FIG. 1 is a configuration diagram of an uplink signal receiving system in a center of a CATV system according to a first embodiment of the present invention.

FIG. 2 is a configuration diagram of a transmission quality evaluator shown in FIG. 1;

FIG. 3 is a diagram for explaining noise amplitude / error rate correspondence table data stored in a memory shown in FIG. 2;

FIG. 4 is a diagram for explaining amplitude probability density distribution data included in noise amplitude / error rate correspondence table data.

FIG. 5 is a configuration diagram of an uplink signal receiving system in a center of a CATV system according to a second embodiment of the present invention.

FIG. 6 is a configuration diagram of a transmission quality evaluator shown in FIG. 5;

FIG. 7 is a configuration diagram of a CATV system.

[Explanation of symbols]

2, 20, 50: Center, 21: Receiver, 22: Demultiplexer, 23: BPF, 24: Oscilloscope, 25: Transmission quality evaluator, 26: Demodulator, 27: Uplink signal processor,
DESCRIPTION OF SYMBOLS 31 ... Memory, 32 ... Transmission quality evaluation part, 60 ... Noise remover, 61 ... Diplexer, 62 ... Delayer, 63 ... Muxifier, 64
... Noise generator, 65 ... Phase controller

Claims (4)

[Claims] 1. A noise extracting means for extracting noise of a predetermined frequency from a received signal; an amplitude detecting means for detecting an amplitude of the extracted noise and generating amplitude data indicating the detection result; Data generation means for generating amplitude probability density distribution data indicating a probability density distribution of the amplitude of the noise, and storage means for storing amplitude probability density distribution data of a plurality of noises having mutually different characteristics obtained in advance.
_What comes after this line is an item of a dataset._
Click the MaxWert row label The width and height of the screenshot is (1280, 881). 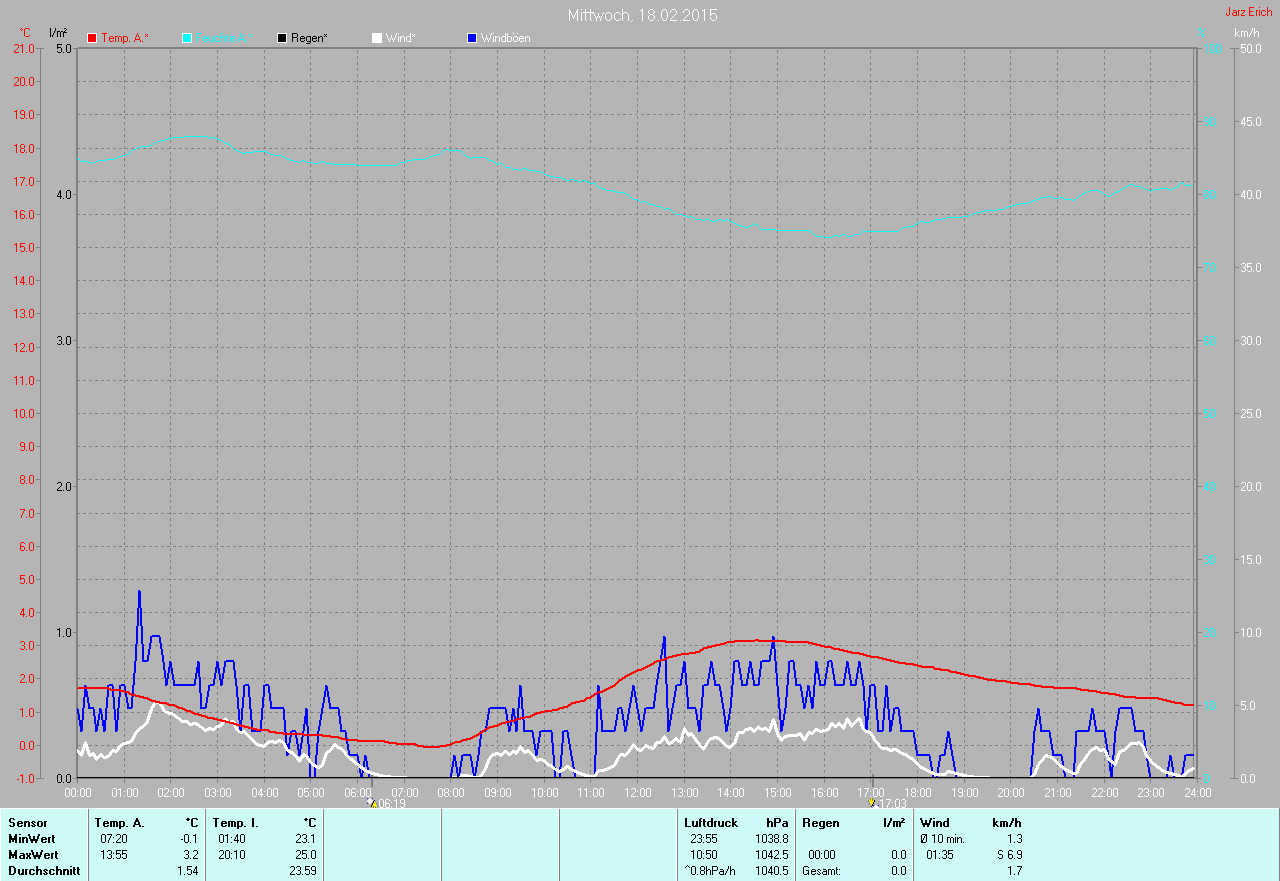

A transmission quality evaluation unit that compares the amplitude probability density distribution data generated by the data generation unit with the amplitude probability density distribution data stored in the storage unit, and determines the influence of noise on transmission quality. A transmission quality evaluation device. 2. A noise extracting means for extracting noise of a predetermined frequency from a received signal; an amplitude detecting means for detecting the amplitude of the extracted noise and generating amplitude data indicating the detection result; Data generation means for generating amplitude probability density distribution data indicating a probability density distribution of the amplitude of the noise, and storage means for storing amplitude probability density distribution data of a plurality of noises having mutually different characteristics obtained in advance. A transmission quality evaluation unit that compares the amplitude probability density distribution data generated by the data generation unit with the amplitude probability density distribution data stored in the storage unit, and determines the influence of noise on transmission quality. A noise suppression signal generation unit that generates a noise suppression signal for suppressing the noise based on the determined transmission quality; and Noise elimination device and a multiplexing means for multiplexing. 3. A transmission quality evaluation method for evaluating a signal transmission quality based on a noise amplitude probability density distribution. 4. The correspondence between the amplitude probability density distribution of noise and a predetermined transmission quality characteristic is clarified in advance, and the amplitude probability density distribution of noise to be evaluated is measured based on the relationship.
The transmission quality evaluation method according to claim 3, wherein the predetermined transmission quality characteristic is evaluated from the amplitude probability density distribution.